Insurer not required to advise when broker involved

An Ontario court rules on whether or not an insurer has a duty to advise a client directly when an independent broker is mediating the transaction. The result is under appeal, so stay tuned….

An insurance company owes no personal duty directly to the insured when an independent broker is mediating the transaction, an Ontario court has ruled.

“In short, when there is an independent broker and the insurer is not in an advisory role, it appears that an Ontario court will not hold the insurer responsible for inadequacies in coverage,” Ian Gold of Thomas Gold Pettinghill LLP wrote in an analysis of the case.

Joey Boudreau was rendered a paraplegic in February 2008 while playing soccer at an indoor soccer field in Hamilton, Ontario, in a league operated by the Ontario Soccer Association (OSA).  

HKMB International Insurance Brokers Ltd. arranged coverage with Chubb Insurance Company of Canada, which issued a “blanket insurance policy” to the OSA. (continued)#pb#

Among other things, the policy offered $40,000 to OSA members for quadriplegia resulting from an accident occurring while the insured member was participating in an OSA-sanctioned practice, game, exhibition game or tournament.

Chubb paid out $46,500, representing the maximum benefits provided under the policy for quadriplegia, physical therapy, fracture and home renovation.

Boudreau took the insurance company and HKMB to court, saying the insurer’s product was “woefully inadequate to the risk.”

Boudreau’s representatives in court argued that Chubb entered into an advisory role to the OSA. Chubb should have refused to enter into the contract with the OSA, knowing the coverage was inadequate, they said.

But the broker, HKMB, not the insurance company, was in the advisory role, the court determined.
“When dealing with an experienced broker, the insurer owes no personal duty directly to the insured,” the court ruled. “The insurer’s only obligation to the insured is to issue a policy in accordance with the application submitted. In the present case, Chubb’s only obligation to OSA was to issue a policy in accordance with the terms requested by OSA’s broker.”

Chubb told the court it offered the coverage based on what HKMB said its client could afford.

“The decision in Boudreau has been appealed,” Gold commented in The Ontario Broker. “The Court of Appeal for Ontario’s response on this will be of interest.”

══════

> _APPLY WHAT YOU READ_:
1. Decide whether each statement agrees with the article on the insurer ruling: (a) Chubb paid out $46,500; (b) the court found that Chubb held the advisory role; (c) Boudreau was injured while playing hockey. Answer yes or no for each, quoting the words of the article that settle it.
2. Reproduce from the article on the insurer ruling the passage starting with "Among other things, the" and going on through "and home renovation.", word for word.
The entries of stored data that come next are not needed for this work.

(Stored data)
══════

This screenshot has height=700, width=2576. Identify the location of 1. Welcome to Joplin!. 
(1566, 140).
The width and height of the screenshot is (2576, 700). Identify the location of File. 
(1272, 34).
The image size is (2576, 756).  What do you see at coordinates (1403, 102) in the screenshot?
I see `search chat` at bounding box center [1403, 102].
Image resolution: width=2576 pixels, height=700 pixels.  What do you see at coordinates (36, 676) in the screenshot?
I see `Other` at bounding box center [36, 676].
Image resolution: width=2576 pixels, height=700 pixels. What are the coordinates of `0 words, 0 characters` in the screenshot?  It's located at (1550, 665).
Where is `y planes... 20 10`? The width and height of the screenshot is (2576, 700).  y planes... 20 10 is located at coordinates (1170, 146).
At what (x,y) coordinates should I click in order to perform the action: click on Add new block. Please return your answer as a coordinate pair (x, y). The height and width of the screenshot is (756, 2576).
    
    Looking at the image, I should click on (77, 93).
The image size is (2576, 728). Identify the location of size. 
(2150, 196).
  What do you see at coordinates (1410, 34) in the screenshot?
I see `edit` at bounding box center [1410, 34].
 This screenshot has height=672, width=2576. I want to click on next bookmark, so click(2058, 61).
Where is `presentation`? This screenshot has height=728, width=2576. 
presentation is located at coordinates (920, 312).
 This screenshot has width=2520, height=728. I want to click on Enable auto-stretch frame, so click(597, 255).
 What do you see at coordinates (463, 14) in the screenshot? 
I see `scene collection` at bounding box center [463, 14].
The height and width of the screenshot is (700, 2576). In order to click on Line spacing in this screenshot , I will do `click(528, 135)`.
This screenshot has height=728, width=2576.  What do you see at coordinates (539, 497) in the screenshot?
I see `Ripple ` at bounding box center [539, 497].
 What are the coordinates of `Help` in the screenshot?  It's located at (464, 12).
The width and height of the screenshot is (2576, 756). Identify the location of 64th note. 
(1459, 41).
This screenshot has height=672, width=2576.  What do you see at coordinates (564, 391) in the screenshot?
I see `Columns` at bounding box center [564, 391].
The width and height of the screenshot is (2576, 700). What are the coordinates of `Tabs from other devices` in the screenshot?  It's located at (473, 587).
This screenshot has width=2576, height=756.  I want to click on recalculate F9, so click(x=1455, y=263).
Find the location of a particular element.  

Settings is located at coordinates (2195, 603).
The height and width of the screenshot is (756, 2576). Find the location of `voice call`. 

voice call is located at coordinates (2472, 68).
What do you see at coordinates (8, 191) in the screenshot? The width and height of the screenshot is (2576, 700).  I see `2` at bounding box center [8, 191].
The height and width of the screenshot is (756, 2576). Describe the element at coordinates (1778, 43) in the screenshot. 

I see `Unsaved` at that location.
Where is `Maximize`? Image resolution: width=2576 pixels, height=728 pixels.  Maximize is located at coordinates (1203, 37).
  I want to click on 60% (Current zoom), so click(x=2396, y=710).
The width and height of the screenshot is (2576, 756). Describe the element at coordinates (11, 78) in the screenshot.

══════

> _EXERCISE ANSWERS_:
1.
(a) Yes: "Chubb paid out $46,500, representing the maximum benefits provided under the policy for quadriplegia, physical therapy, fracture and home renovation."
(b) No: "But the broker, HKMB, not the insurance company, was in the advisory role, the court determined."
(c) No: "while playing soccer at an indoor soccer field in Hamilton, Ontario"

2.
Among other things, the policy offered $40,000 to OSA members for quadriplegia resulting from an accident occurring while the insured member was participating in an OSA-sanctioned practice, game, exhibition game or tournament.

Chubb paid out $46,500, representing the maximum benefits provided under the policy for quadriplegia, physical therapy, fracture and home renovation.